The researchers compared the effect of two treatment methods on children’s behavior: 1.) Prescribing methylphenidate to children and 2.) Training parents to manage their children’s behavior without medication.

Children with ADHD have problems paying attention, are impulsive and hyperactive. A diagnosis usually occurs at or after 7 years of age. Children who are younger than 7 years, at risk for ADHD, may be diagnosed with oppositional defiant disorder.

According to the Centers for Disease Control, “Parents report that approximately 9.5 percent or 5.4 million children 4-17 years of age have ever been diagnosed with ADHD, as of 2007.” And the number is increasing.

Having grown up in a world without ADHD, I struggle with the idea that many young children are increasingly being considered at risk for ADHD. I also struggle with the fact that medication is a part of the treatment package for many preschool children.

Like all drugs, methylphenidate has many side effects. According to PubMed, “Methylphenidate may cause side effects … nervousness, difficulty falling asleep or staying asleep, dizziness, nausea, vomiting, loss of appetite, stomach pain, diarrhea, heartburn, dry mouth, headache, muscle tightness, uncontrollable movement of a part of the body, restlessness, numbness, burning, or tingling in the hands or feet…”

While I am grateful that drug manufacturers are required by law to publish the side effects of all drugs in the market, one thing bothers me. How does one expect a preschooler to even begin to comprehend what symptoms she is experiencing, let alone communicate them to parents?

And as if these side effects are not serious enough, they warn you about serious side effects, including “…irregular heartbeat, difficulty swallowing, fainting, seizures, hallucinations and tics.”

Two statements at the end of the PubMed webpage were foreboding: “Methylphenidate may cause sudden death in children … (and) may slow children’s growth or weight gain.”

Naturally, the UNESCO study found that medication had adverse effects and hardly improved children’s behavior, whereas parent training programs improved children’s behavior and, most importantly, had no harmful effects.

Now what does that tell us about parenting? It is in our hands to prevent our children from being diagnosed with ADHD and protect them from harmful side effects of medication, unless extremely necessary.

As parents, we want the best for our children. However, their best will not evolve if we don’t do our best to raise them. And doing our best includes learning about the harmful effects of drugs before we force them on our children.

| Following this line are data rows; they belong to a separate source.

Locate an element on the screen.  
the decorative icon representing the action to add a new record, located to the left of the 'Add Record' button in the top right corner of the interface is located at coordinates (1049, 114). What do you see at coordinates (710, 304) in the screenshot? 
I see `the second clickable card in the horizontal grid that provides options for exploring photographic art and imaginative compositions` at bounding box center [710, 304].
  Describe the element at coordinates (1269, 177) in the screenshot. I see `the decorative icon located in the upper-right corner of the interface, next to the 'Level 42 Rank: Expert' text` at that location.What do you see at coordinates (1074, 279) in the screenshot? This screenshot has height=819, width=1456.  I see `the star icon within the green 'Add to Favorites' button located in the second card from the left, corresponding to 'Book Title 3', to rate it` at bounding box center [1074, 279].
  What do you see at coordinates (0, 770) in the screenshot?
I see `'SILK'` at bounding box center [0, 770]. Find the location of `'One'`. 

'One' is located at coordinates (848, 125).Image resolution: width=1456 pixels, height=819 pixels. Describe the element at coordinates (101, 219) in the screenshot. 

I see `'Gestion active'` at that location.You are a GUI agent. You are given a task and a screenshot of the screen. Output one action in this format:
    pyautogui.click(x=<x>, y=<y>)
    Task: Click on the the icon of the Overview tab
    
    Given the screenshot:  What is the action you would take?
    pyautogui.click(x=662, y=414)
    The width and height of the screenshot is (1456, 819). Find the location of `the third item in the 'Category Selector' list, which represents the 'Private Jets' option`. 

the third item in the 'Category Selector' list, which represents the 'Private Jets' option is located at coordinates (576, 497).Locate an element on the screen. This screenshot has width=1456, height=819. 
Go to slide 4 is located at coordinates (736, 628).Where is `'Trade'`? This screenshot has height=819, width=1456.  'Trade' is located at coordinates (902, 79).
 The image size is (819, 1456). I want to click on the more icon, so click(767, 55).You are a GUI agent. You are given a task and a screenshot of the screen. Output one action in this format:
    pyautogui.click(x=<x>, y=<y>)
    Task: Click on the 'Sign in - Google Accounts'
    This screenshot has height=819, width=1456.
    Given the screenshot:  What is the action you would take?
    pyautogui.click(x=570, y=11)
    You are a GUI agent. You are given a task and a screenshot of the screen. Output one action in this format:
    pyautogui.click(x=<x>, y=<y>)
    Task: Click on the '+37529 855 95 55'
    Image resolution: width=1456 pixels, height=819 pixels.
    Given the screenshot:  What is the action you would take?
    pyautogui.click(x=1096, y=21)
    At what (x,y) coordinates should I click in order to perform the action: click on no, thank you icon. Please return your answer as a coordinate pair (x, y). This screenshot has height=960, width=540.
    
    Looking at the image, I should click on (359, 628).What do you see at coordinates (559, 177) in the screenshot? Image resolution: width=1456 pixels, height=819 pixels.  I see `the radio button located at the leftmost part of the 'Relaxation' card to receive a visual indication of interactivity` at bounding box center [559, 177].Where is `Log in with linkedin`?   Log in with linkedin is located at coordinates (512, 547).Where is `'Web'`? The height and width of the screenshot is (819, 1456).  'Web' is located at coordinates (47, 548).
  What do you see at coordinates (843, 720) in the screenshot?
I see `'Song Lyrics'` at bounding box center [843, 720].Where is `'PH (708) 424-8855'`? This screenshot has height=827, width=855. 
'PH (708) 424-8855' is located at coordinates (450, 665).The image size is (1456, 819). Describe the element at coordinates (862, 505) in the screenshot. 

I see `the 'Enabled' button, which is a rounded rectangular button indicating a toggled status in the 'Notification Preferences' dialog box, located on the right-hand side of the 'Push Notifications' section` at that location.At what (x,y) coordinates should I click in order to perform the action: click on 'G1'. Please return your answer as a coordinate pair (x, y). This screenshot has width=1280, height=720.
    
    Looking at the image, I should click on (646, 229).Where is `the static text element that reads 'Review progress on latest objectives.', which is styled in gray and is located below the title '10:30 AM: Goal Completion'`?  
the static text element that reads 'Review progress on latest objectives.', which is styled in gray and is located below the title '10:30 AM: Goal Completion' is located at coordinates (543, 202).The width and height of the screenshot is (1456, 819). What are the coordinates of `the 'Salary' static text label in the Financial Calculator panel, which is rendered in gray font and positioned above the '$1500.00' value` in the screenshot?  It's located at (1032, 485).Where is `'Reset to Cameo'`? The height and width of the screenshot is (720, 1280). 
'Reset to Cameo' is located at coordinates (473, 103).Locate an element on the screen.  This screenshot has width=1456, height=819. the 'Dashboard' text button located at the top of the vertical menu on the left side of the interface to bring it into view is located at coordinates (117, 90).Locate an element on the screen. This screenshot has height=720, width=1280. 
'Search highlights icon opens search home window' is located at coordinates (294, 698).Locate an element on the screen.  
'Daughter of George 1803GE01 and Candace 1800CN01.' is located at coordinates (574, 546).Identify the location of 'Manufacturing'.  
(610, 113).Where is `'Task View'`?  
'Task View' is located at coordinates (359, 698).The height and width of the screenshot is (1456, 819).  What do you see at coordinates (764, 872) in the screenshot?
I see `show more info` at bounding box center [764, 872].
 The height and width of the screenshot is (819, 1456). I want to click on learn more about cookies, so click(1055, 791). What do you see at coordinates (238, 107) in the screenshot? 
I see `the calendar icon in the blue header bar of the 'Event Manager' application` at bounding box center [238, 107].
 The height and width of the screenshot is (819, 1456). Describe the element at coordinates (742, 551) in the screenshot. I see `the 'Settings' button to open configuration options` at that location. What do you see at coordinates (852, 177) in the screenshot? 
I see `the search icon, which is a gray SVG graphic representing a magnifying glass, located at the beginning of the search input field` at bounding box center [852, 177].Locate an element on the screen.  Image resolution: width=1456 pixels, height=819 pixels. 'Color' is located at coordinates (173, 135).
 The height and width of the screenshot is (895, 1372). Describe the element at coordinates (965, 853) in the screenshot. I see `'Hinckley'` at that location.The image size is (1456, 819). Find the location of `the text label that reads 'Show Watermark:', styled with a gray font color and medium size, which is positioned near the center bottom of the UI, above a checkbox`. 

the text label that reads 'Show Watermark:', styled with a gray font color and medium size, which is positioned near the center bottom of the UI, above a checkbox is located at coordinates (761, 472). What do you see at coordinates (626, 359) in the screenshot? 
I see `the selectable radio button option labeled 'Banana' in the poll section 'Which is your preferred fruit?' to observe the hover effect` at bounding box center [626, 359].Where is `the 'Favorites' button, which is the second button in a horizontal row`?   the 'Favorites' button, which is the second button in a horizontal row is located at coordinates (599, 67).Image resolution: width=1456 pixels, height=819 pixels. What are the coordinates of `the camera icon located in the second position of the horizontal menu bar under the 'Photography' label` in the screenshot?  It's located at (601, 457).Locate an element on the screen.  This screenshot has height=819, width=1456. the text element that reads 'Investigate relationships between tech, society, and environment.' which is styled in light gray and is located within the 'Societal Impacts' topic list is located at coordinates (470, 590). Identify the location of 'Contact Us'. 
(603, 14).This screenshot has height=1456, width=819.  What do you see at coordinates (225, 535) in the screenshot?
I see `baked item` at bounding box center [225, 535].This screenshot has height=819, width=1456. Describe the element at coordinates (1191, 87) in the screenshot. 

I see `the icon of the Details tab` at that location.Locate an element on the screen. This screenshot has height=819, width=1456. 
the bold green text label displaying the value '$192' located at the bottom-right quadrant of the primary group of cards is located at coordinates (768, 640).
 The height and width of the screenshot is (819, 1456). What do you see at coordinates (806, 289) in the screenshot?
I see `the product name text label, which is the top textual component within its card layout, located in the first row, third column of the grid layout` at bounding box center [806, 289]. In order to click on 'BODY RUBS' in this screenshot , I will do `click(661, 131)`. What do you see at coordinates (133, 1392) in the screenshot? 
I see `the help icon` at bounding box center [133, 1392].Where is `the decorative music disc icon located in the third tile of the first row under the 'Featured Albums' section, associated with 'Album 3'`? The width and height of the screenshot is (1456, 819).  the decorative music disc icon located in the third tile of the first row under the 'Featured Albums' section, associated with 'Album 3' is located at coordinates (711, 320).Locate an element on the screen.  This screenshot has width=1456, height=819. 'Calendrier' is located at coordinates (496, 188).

If your doctor has told you that your child has ODD, learn everything about the condition and treatment options before you agree to medicate him.

Learning how to manage your child’s behavior without medication is the most effective first option of treatment and causes no harm to your child. Ask your health care provider to give you information about parent behavior training program in your area. If there is none, get together with other parents who are concerned about their preschoolers’ behavior and demand that such a program be initiated in your community.

Let us make a concerted effort and learn to manage children’s behavior without resorting to Concerta.

Rama Cousik is an assistant professor of special education at IPFW. She wrote this for The Journal Gazette.